Operation Mincemeat: How a Dead Man and a Bizarre Plan Fooled the Nazis and Assured an Allied Victory, Ben Macintyre, Crown Publisher, 416 pages, illustrations, maps, $25.99.
Having read and thoroughly enjoyed Ben Macintyre’s account of a British double agent,Agent Zigzag, his second effort seemed appealing. Operation Mincemeat is a thorough updating of a previous book, The Man Who Never Was, that I had read during junior high study halls.
Operation Mincemeat and The Man Who Never Was reveal the elaborate British deception of the Nazis into thinking that Allied forces were planning an invasion southern Europe from Greece or Sardinia, rather than Sicily.
Ewen Montagu, author of The Man Who Never Was and co-planner of Operation Mincemeat could not have been more different than Charles Cholmondeley of MI5 and British naval intelligence officer. Montagu was an aristocratic, detail-oriented barrister and Cholmondeley was an adventure seeker. Together they created an ingenious up tenuous plan: Plant a corpse on a Spanish beach and load it with false and misleading documents concerning the invasion. Approved by Ian Fleming (creator of James Bond) and other British intelligence officials the plan was present to Winston Churchill who believed it might look real to the Nazi and mislead them.

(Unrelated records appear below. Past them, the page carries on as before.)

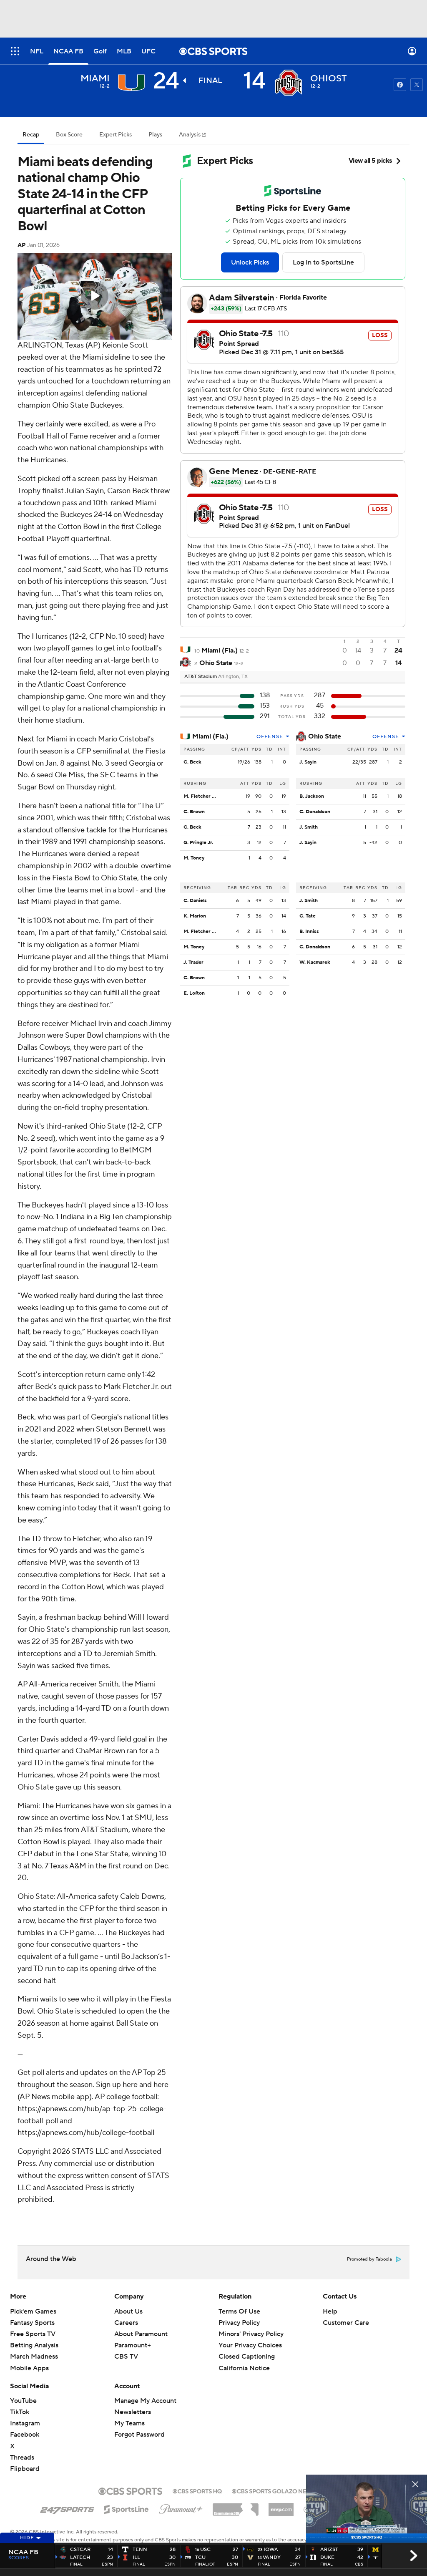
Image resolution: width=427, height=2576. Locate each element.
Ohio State (324, 736)
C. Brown (194, 812)
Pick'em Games (33, 2311)
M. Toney (193, 858)
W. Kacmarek (314, 962)
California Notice (244, 2368)
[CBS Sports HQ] (197, 2490)
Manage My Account (145, 2401)
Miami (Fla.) (210, 736)
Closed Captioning (247, 2356)
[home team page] (288, 82)
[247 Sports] (67, 2508)
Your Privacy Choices (250, 2345)
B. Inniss (309, 931)
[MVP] (281, 2506)
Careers (126, 2323)
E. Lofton (194, 993)
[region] (95, 296)
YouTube (23, 2401)
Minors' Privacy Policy (251, 2334)
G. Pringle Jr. (198, 842)
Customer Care (346, 2323)
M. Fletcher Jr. (200, 796)
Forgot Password (139, 2434)
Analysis (190, 135)
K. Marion (194, 916)
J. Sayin (307, 762)
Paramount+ (132, 2345)
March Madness (34, 2356)
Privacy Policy (239, 2323)
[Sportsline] (126, 2508)
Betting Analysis (34, 2345)
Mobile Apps (29, 2368)
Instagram (25, 2423)
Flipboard (25, 2469)
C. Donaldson (314, 812)
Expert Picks (115, 135)
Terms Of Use (239, 2311)
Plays (155, 135)
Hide (27, 2538)
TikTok (19, 2412)
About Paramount (141, 2334)
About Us (128, 2311)
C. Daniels (195, 900)
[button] (15, 51)
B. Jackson (311, 796)
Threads (22, 2457)
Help (330, 2311)
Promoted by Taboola (369, 2259)
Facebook (24, 2434)
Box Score (69, 135)
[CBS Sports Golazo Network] (280, 2490)
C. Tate (307, 916)
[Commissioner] (236, 2506)
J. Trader (193, 962)
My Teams (129, 2423)
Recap (31, 135)
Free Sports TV (32, 2334)
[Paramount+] (181, 2507)
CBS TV (126, 2356)
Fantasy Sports (32, 2323)
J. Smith (308, 827)
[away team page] (131, 82)
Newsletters (132, 2412)
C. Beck (192, 762)
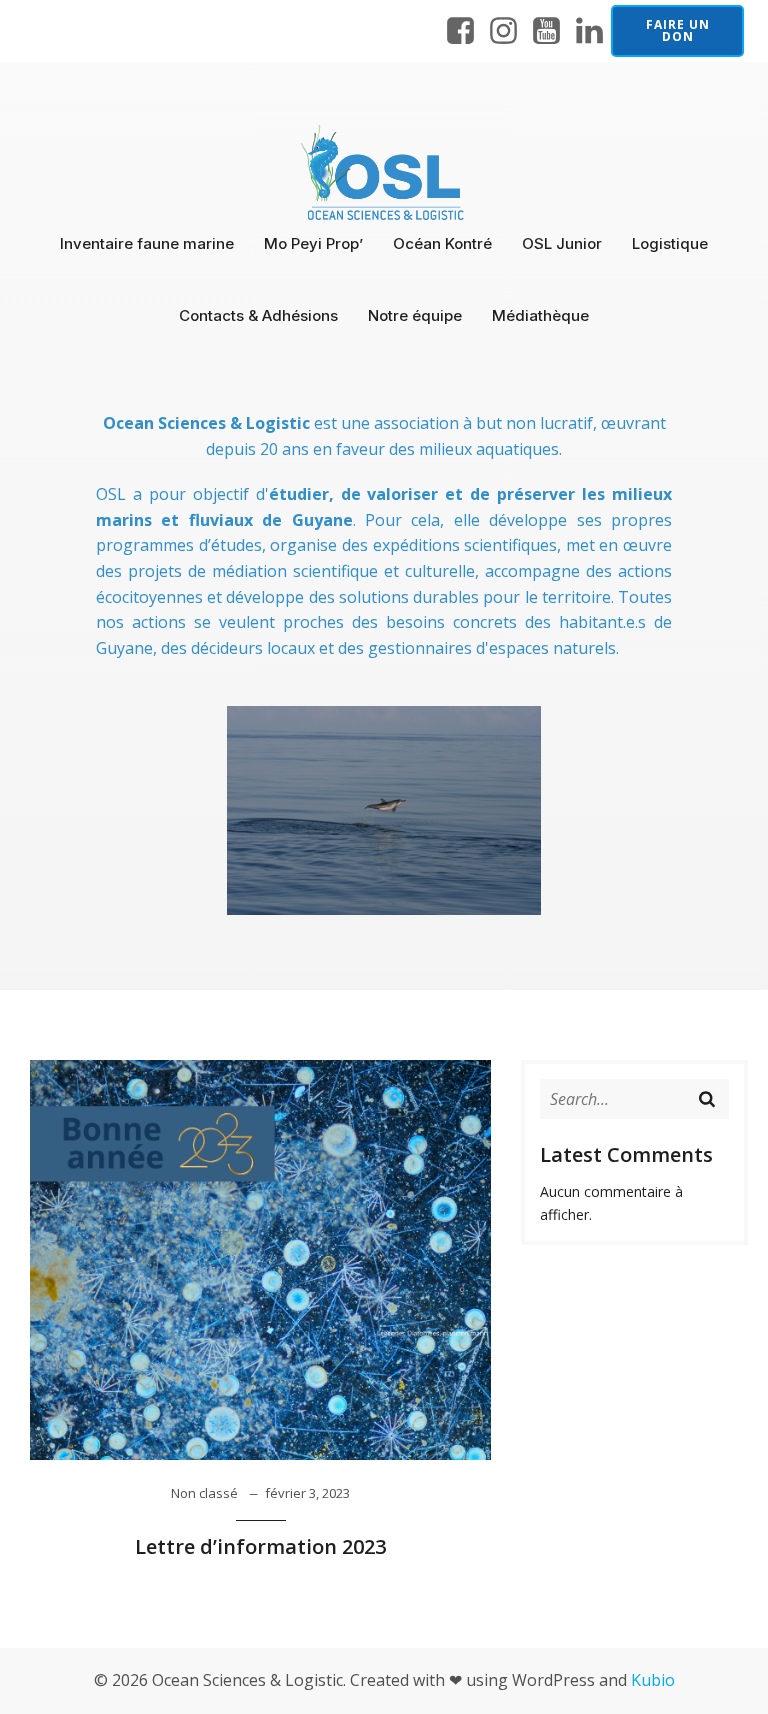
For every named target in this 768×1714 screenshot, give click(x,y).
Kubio (653, 1680)
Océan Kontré (442, 243)
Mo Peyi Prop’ (313, 243)
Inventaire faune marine (147, 243)
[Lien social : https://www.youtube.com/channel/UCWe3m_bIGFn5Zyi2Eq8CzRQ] (546, 31)
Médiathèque (540, 315)
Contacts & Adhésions (258, 315)
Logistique (670, 243)
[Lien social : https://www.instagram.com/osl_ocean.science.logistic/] (503, 31)
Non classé (204, 1493)
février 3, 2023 (307, 1493)
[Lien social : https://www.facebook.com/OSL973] (460, 31)
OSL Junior (562, 243)
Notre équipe (415, 315)
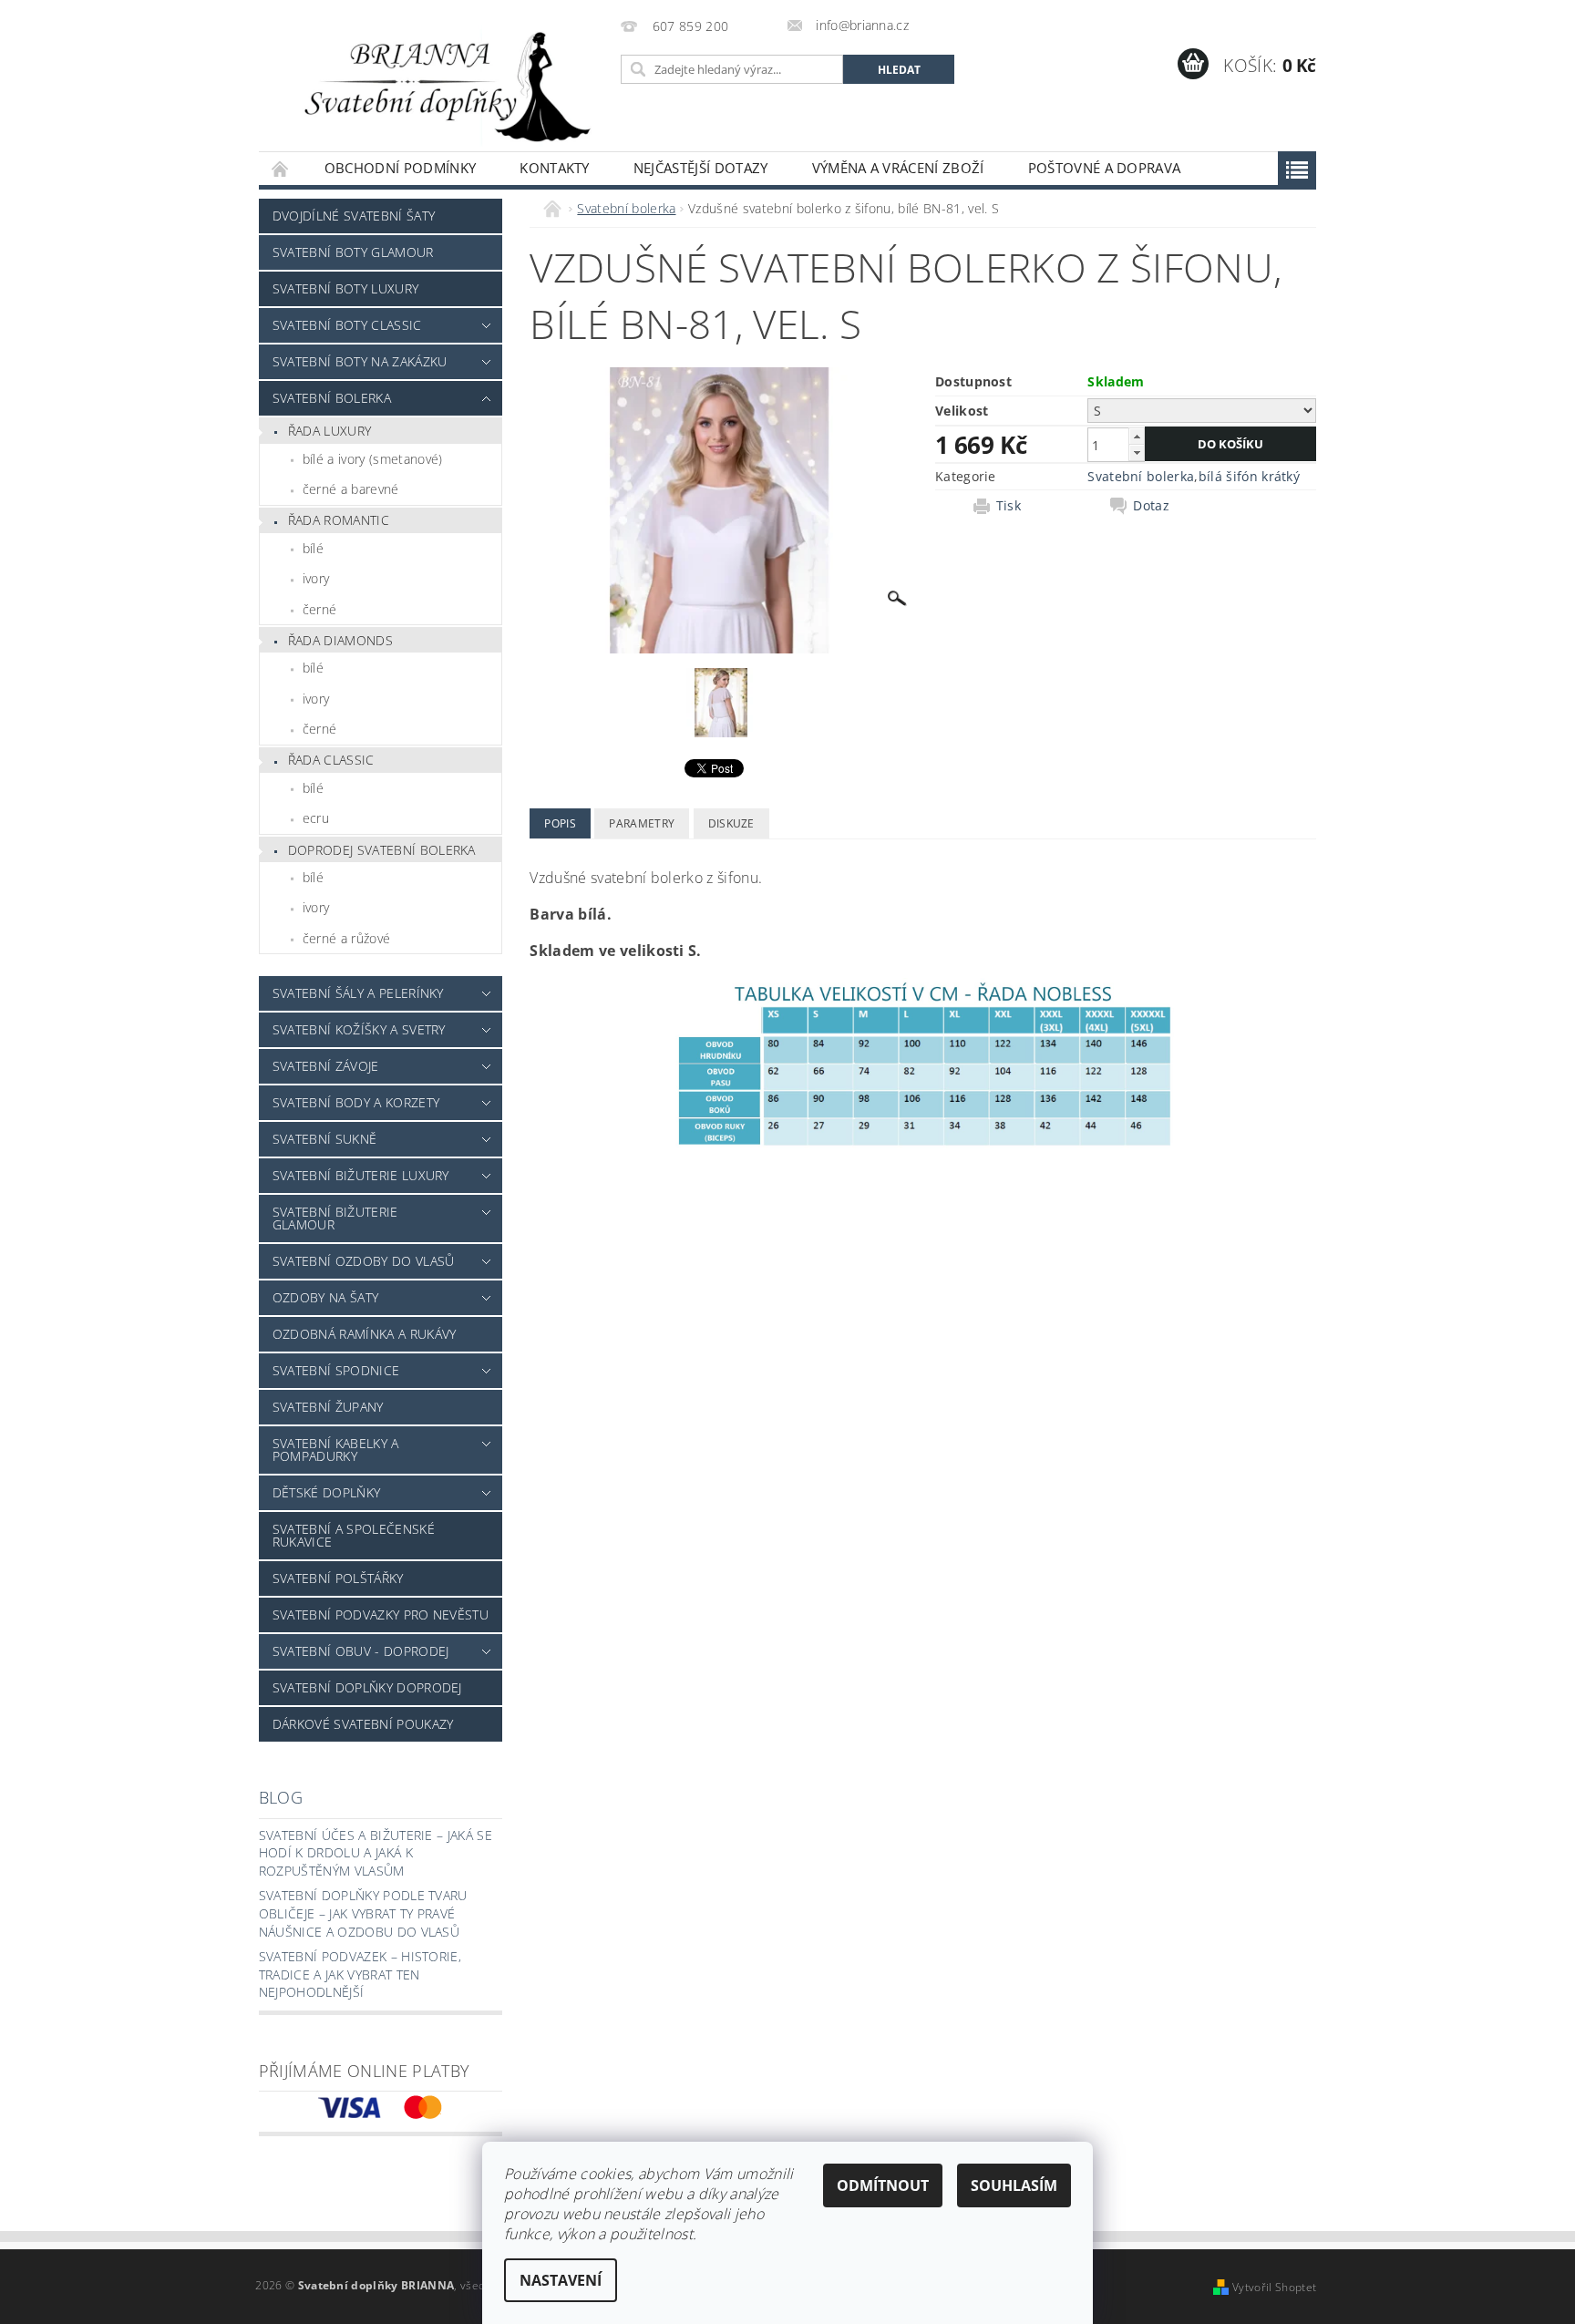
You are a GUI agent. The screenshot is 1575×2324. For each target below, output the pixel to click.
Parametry (641, 823)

Presenting previously top secret material, Ben Macintyre brings the reader right into the minds of intelligence officers, their moles and spies, and the German Abwehr agents who suffered the “twin frailties of wishfulness and yesmanship.” He weaves together the eccentric personalities of Cholmondeley and Montagu and their near-impossible feats into a riveting adventure that not only saved thousands of lives but paved the way for a pivotal battle in Sicily and, ultimately, Allied success in the war. Most importantly, the corpse does not remain anonymous.
Macintyre's discovery of the identity of the corpse, its route into the hands of the British intelligence officers and then its delivery into the sea currents that took it ashore is astonishing and compelling. At the end of the book, the reader is conveyed to a Spanish cemetery that holds the body of an improverished and mentally disadvantaged Welshman who inadvertently committed suicide and afterward heroically served his country.